## Task requirements
Once the records below have been read, copy them all out exactly.

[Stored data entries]
.....
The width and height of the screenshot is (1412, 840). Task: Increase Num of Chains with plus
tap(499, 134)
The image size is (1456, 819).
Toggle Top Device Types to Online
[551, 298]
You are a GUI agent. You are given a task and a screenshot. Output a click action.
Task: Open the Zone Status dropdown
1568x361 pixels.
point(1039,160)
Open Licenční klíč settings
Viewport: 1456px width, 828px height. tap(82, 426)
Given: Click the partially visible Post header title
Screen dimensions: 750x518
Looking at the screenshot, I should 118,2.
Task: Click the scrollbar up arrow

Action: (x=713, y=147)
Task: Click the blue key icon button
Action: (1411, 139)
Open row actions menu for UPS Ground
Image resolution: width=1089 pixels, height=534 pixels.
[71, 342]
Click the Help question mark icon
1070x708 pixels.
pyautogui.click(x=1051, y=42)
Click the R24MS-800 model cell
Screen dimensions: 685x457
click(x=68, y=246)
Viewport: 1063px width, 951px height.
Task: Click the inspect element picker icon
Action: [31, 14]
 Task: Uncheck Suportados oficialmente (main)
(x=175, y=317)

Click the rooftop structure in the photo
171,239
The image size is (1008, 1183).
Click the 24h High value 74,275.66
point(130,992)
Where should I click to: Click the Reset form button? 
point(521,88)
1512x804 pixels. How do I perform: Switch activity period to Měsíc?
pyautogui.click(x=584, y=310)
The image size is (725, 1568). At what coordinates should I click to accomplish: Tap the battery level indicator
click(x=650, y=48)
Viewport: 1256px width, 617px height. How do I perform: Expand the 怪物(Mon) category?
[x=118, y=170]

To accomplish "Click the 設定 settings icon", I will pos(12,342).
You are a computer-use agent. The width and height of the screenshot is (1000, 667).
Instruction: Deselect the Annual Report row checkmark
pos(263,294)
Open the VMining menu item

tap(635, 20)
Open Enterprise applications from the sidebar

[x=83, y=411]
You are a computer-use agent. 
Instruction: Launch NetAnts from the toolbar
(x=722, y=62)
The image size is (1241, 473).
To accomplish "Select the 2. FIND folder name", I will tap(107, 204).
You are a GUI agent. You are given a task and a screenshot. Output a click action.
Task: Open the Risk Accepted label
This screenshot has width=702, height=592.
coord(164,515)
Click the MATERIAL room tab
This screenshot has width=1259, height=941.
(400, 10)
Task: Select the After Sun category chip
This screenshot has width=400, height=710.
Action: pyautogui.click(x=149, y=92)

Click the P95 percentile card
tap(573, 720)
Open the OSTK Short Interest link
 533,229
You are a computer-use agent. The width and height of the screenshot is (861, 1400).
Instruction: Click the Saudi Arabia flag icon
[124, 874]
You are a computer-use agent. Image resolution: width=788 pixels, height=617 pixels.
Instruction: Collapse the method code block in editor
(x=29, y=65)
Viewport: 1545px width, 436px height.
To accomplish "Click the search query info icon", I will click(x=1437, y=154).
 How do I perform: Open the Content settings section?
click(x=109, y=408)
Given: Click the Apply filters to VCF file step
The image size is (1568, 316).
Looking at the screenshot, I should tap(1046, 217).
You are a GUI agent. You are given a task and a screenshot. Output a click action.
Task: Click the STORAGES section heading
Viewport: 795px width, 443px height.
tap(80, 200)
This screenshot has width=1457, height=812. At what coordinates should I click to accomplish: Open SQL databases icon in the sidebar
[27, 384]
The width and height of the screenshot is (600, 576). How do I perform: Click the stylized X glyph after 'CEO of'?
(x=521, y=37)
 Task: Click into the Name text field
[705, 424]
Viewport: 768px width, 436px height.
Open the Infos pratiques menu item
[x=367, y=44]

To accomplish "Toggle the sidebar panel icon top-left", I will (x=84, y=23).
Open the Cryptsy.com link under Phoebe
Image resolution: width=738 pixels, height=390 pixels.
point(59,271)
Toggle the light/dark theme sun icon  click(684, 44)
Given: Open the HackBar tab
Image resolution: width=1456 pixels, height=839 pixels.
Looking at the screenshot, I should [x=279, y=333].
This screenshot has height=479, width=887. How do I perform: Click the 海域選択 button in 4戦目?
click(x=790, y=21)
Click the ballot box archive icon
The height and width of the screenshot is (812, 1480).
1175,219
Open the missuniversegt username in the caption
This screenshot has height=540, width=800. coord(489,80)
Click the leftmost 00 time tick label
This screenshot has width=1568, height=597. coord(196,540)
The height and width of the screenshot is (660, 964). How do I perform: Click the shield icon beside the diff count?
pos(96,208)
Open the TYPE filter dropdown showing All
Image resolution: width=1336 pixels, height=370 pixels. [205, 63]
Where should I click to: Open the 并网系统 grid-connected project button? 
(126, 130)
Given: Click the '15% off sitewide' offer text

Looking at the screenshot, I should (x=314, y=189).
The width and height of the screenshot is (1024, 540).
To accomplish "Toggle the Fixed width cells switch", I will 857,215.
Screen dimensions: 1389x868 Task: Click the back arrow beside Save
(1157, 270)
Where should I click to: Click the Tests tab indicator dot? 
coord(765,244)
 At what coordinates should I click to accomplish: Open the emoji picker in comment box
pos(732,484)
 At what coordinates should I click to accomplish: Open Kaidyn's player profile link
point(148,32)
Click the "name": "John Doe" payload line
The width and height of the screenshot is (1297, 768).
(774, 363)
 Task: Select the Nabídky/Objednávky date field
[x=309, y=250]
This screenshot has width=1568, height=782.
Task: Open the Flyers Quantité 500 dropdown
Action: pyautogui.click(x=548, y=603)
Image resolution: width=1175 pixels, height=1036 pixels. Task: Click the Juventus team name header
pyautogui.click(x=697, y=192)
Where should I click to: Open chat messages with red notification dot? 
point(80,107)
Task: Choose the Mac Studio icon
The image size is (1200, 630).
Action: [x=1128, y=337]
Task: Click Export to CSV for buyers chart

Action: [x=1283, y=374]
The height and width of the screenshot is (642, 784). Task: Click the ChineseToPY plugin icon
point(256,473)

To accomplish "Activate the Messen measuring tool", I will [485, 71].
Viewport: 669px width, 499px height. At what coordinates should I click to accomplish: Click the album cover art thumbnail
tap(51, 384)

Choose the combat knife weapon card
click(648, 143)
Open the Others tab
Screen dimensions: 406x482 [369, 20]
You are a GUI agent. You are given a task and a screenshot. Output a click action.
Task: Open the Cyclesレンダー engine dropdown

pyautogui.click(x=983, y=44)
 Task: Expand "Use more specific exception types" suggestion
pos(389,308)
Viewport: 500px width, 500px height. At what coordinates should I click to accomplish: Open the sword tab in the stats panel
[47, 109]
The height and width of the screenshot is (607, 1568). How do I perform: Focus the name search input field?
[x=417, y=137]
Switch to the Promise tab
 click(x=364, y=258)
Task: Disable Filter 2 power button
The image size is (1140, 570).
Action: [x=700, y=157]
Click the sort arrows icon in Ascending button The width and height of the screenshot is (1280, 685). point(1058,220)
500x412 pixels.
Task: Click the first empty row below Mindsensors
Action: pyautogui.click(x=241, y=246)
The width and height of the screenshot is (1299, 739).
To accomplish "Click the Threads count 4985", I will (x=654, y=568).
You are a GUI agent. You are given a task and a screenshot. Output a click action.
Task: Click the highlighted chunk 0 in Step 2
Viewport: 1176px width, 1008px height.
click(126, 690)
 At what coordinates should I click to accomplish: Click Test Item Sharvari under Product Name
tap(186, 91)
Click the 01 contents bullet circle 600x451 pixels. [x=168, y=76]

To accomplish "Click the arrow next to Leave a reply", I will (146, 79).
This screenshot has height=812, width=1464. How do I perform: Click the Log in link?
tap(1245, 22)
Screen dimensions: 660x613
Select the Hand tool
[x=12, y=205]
.....
## Result of this exercise
The width and height of the screenshot is (1412, 840). Task: Increase Num of Chains with plus
tap(499, 134)
The image size is (1456, 819).
Toggle Top Device Types to Online
[551, 298]
You are a GUI agent. You are given a task and a screenshot. Output a click action.
Task: Open the Zone Status dropdown
1568x361 pixels.
point(1039,160)
Open Licenční klíč settings
Viewport: 1456px width, 828px height. tap(82, 426)
Given: Click the partially visible Post header title
Screen dimensions: 750x518
Looking at the screenshot, I should 118,2.
Task: Click the scrollbar up arrow

Action: (x=713, y=147)
Task: Click the blue key icon button
Action: (1411, 139)
Open row actions menu for UPS Ground
Image resolution: width=1089 pixels, height=534 pixels.
[71, 342]
Click the Help question mark icon
1070x708 pixels.
pyautogui.click(x=1051, y=42)
Click the R24MS-800 model cell
Screen dimensions: 685x457
click(x=68, y=246)
Viewport: 1063px width, 951px height.
Task: Click the inspect element picker icon
Action: [31, 14]
 Task: Uncheck Suportados oficialmente (main)
(x=175, y=317)

Click the rooftop structure in the photo
171,239
The image size is (1008, 1183).
Click the 24h High value 74,275.66
point(130,992)
Where should I click to: Click the Reset form button? 
point(521,88)
1512x804 pixels. How do I perform: Switch activity period to Měsíc?
pyautogui.click(x=584, y=310)
The image size is (725, 1568). At what coordinates should I click to accomplish: Tap the battery level indicator
click(x=650, y=48)
Viewport: 1256px width, 617px height. How do I perform: Expand the 怪物(Mon) category?
[x=118, y=170]

To accomplish "Click the 設定 settings icon", I will pos(12,342).
You are a computer-use agent. The width and height of the screenshot is (1000, 667).
Instruction: Deselect the Annual Report row checkmark
pos(263,294)
Open the VMining menu item

tap(635, 20)
Open Enterprise applications from the sidebar

[x=83, y=411]
You are a computer-use agent. 
Instruction: Launch NetAnts from the toolbar
(x=722, y=62)
The image size is (1241, 473).
To accomplish "Select the 2. FIND folder name", I will tap(107, 204).
You are a GUI agent. You are given a task and a screenshot. Output a click action.
Task: Open the Risk Accepted label
This screenshot has width=702, height=592.
coord(164,515)
Click the MATERIAL room tab
This screenshot has width=1259, height=941.
(400, 10)
Task: Select the After Sun category chip
This screenshot has width=400, height=710.
Action: pyautogui.click(x=149, y=92)

Click the P95 percentile card
tap(573, 720)
Open the OSTK Short Interest link
 533,229
You are a computer-use agent. The width and height of the screenshot is (861, 1400).
Instruction: Click the Saudi Arabia flag icon
[124, 874]
You are a computer-use agent. Image resolution: width=788 pixels, height=617 pixels.
Instruction: Collapse the method code block in editor
(x=29, y=65)
Viewport: 1545px width, 436px height.
To accomplish "Click the search query info icon", I will click(x=1437, y=154).
 How do I perform: Open the Content settings section?
click(x=109, y=408)
Given: Click the Apply filters to VCF file step
The image size is (1568, 316).
Looking at the screenshot, I should tap(1046, 217).
You are a GUI agent. You are given a task and a screenshot. Output a click action.
Task: Click the STORAGES section heading
Viewport: 795px width, 443px height.
tap(80, 200)
This screenshot has width=1457, height=812. At what coordinates should I click to accomplish: Open SQL databases icon in the sidebar
[27, 384]
The width and height of the screenshot is (600, 576). How do I perform: Click the stylized X glyph after 'CEO of'?
(x=521, y=37)
 Task: Click into the Name text field
[705, 424]
Viewport: 768px width, 436px height.
Open the Infos pratiques menu item
[x=367, y=44]

To accomplish "Toggle the sidebar panel icon top-left", I will (x=84, y=23).
Open the Cryptsy.com link under Phoebe
Image resolution: width=738 pixels, height=390 pixels.
point(59,271)
Toggle the light/dark theme sun icon  click(684, 44)
Given: Open the HackBar tab
Image resolution: width=1456 pixels, height=839 pixels.
Looking at the screenshot, I should [x=279, y=333].
This screenshot has height=479, width=887. How do I perform: Click the 海域選択 button in 4戦目?
click(x=790, y=21)
Click the ballot box archive icon
The height and width of the screenshot is (812, 1480).
1175,219
Open the missuniversegt username in the caption
This screenshot has height=540, width=800. coord(489,80)
Click the leftmost 00 time tick label
This screenshot has width=1568, height=597. coord(196,540)
The height and width of the screenshot is (660, 964). How do I perform: Click the shield icon beside the diff count?
pos(96,208)
Open the TYPE filter dropdown showing All
Image resolution: width=1336 pixels, height=370 pixels. [205, 63]
Where should I click to: Open the 并网系统 grid-connected project button? 
(126, 130)
Given: Click the '15% off sitewide' offer text

Looking at the screenshot, I should (x=314, y=189).
The width and height of the screenshot is (1024, 540).
To accomplish "Toggle the Fixed width cells switch", I will 857,215.
Screen dimensions: 1389x868 Task: Click the back arrow beside Save
(1157, 270)
Where should I click to: Click the Tests tab indicator dot? 
coord(765,244)
 At what coordinates should I click to accomplish: Open the emoji picker in comment box
pos(732,484)
 At what coordinates should I click to accomplish: Open Kaidyn's player profile link
point(148,32)
Click the "name": "John Doe" payload line
The width and height of the screenshot is (1297, 768).
(774, 363)
 Task: Select the Nabídky/Objednávky date field
[x=309, y=250]
This screenshot has width=1568, height=782.
Task: Open the Flyers Quantité 500 dropdown
Action: pyautogui.click(x=548, y=603)
Image resolution: width=1175 pixels, height=1036 pixels. Task: Click the Juventus team name header
pyautogui.click(x=697, y=192)
Where should I click to: Open chat messages with red notification dot? 
point(80,107)
Task: Choose the Mac Studio icon
The image size is (1200, 630).
Action: [x=1128, y=337]
Task: Click Export to CSV for buyers chart

Action: [x=1283, y=374]
The height and width of the screenshot is (642, 784). Task: Click the ChineseToPY plugin icon
point(256,473)

To accomplish "Activate the Messen measuring tool", I will [485, 71].
Viewport: 669px width, 499px height. At what coordinates should I click to accomplish: Click the album cover art thumbnail
tap(51, 384)

Choose the combat knife weapon card
click(648, 143)
Open the Others tab
Screen dimensions: 406x482 [369, 20]
You are a GUI agent. You are given a task and a screenshot. Output a click action.
Task: Open the Cyclesレンダー engine dropdown

pyautogui.click(x=983, y=44)
 Task: Expand "Use more specific exception types" suggestion
pos(389,308)
Viewport: 500px width, 500px height. At what coordinates should I click to accomplish: Open the sword tab in the stats panel
[47, 109]
The height and width of the screenshot is (607, 1568). How do I perform: Focus the name search input field?
[x=417, y=137]
Switch to the Promise tab
 click(x=364, y=258)
Task: Disable Filter 2 power button
The image size is (1140, 570).
Action: [x=700, y=157]
Click the sort arrows icon in Ascending button The width and height of the screenshot is (1280, 685). point(1058,220)
500x412 pixels.
Task: Click the first empty row below Mindsensors
Action: pyautogui.click(x=241, y=246)
The width and height of the screenshot is (1299, 739).
To accomplish "Click the Threads count 4985", I will (x=654, y=568).
You are a GUI agent. You are given a task and a screenshot. Output a click action.
Task: Click the highlighted chunk 0 in Step 2
Viewport: 1176px width, 1008px height.
click(126, 690)
 At what coordinates should I click to accomplish: Click Test Item Sharvari under Product Name
tap(186, 91)
Click the 01 contents bullet circle 600x451 pixels. [x=168, y=76]

To accomplish "Click the arrow next to Leave a reply", I will (146, 79).
This screenshot has height=812, width=1464. How do I perform: Click the Log in link?
tap(1245, 22)
Screen dimensions: 660x613
Select the Hand tool
[x=12, y=205]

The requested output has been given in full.